▸ TASK TO CARRY OUT
Rewrite the lines of the material below, substituting "button" for every "icon" and leaving everything else as it is. Omit the pictures from your answer.

▸ INPUT DATA
*-*-*

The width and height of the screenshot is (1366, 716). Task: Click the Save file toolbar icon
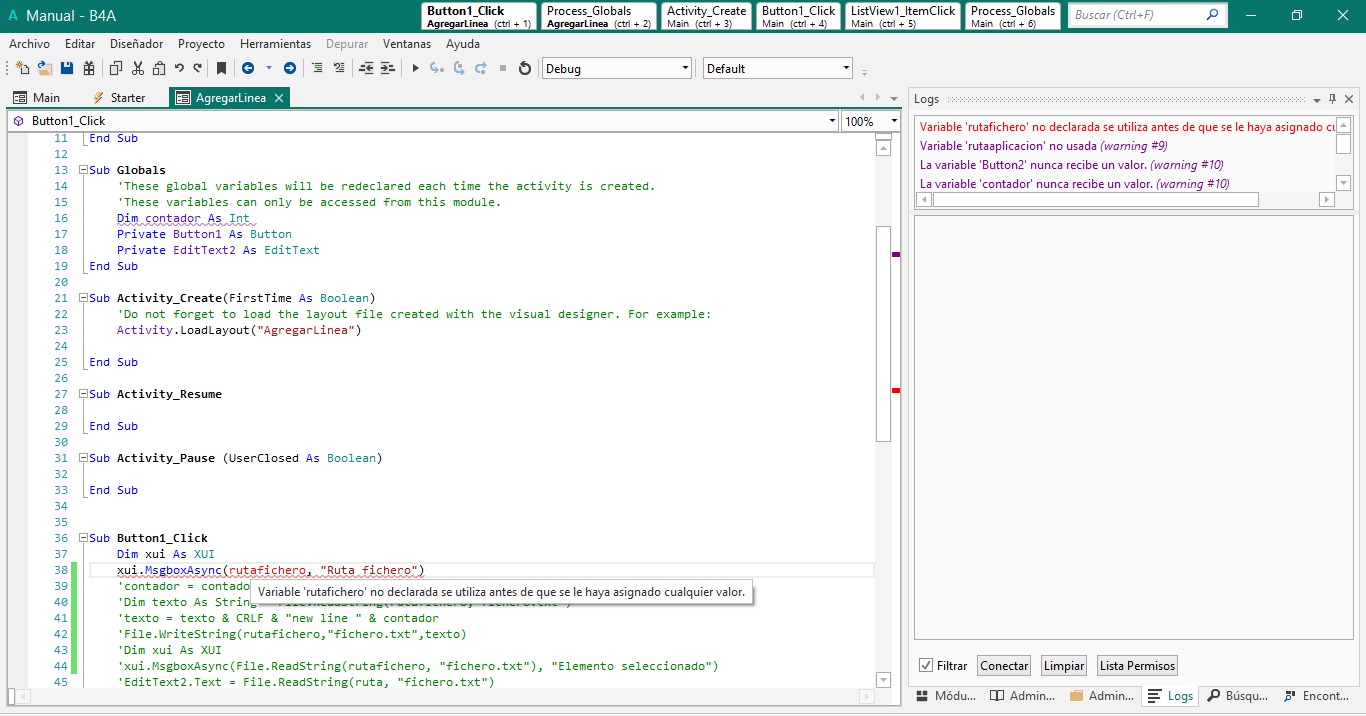pos(67,68)
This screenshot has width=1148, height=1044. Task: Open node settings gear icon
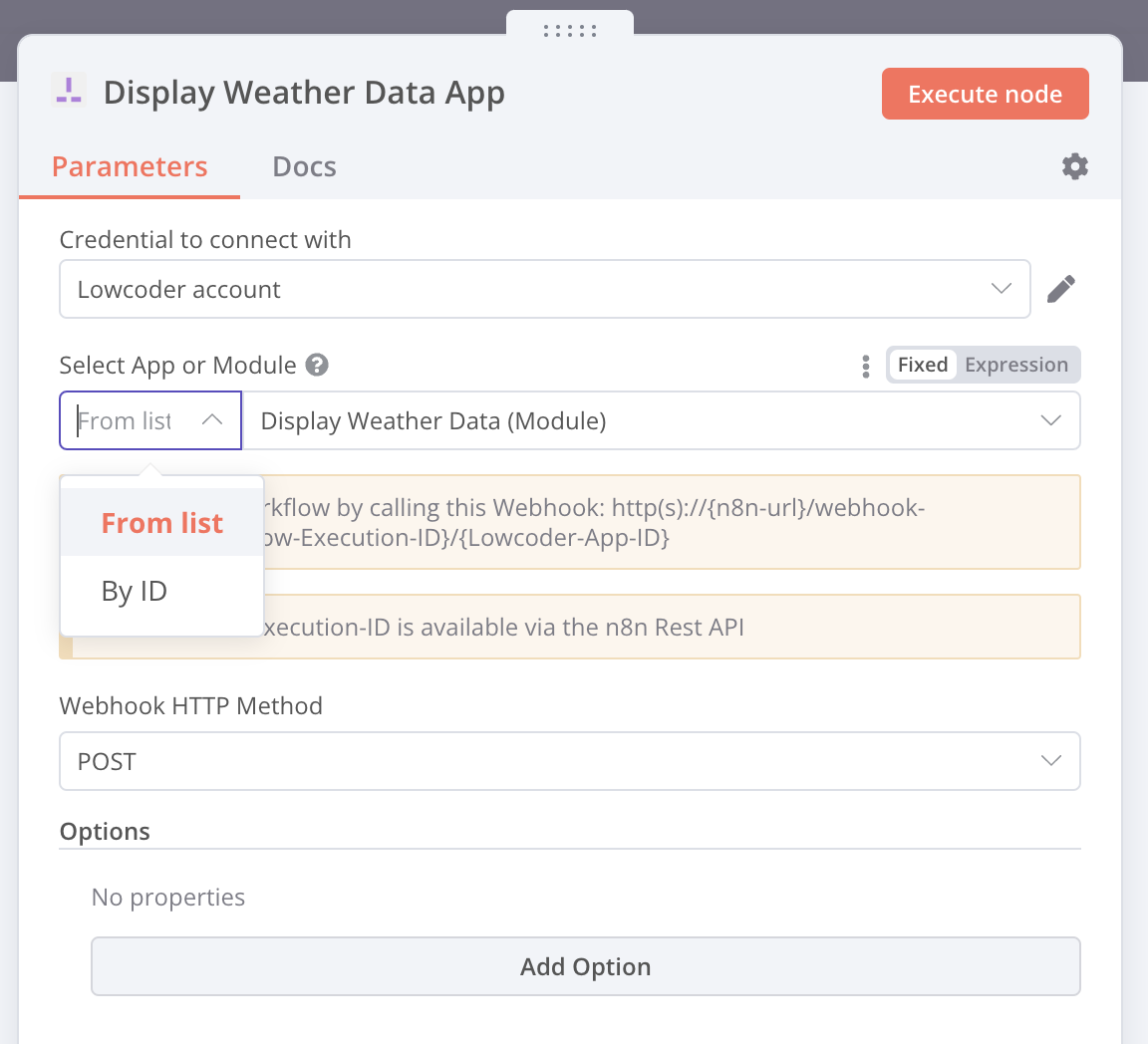click(1075, 166)
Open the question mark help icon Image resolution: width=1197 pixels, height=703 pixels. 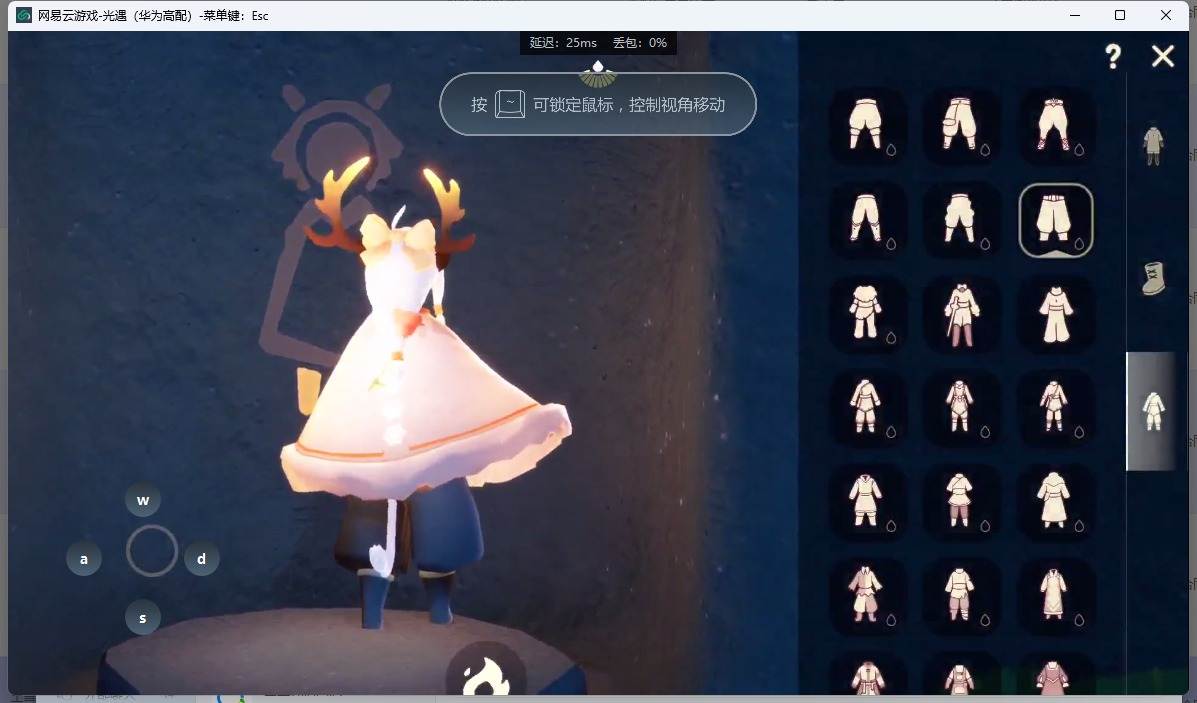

*-*-*

▸ EXERCISE RESULT
The width and height of the screenshot is (1366, 716). Task: Click the Save file toolbar button
pos(67,68)
This screenshot has width=1148, height=1044. Task: Open node settings gear button
click(1075, 166)
Open the question mark help button Image resolution: width=1197 pixels, height=703 pixels. 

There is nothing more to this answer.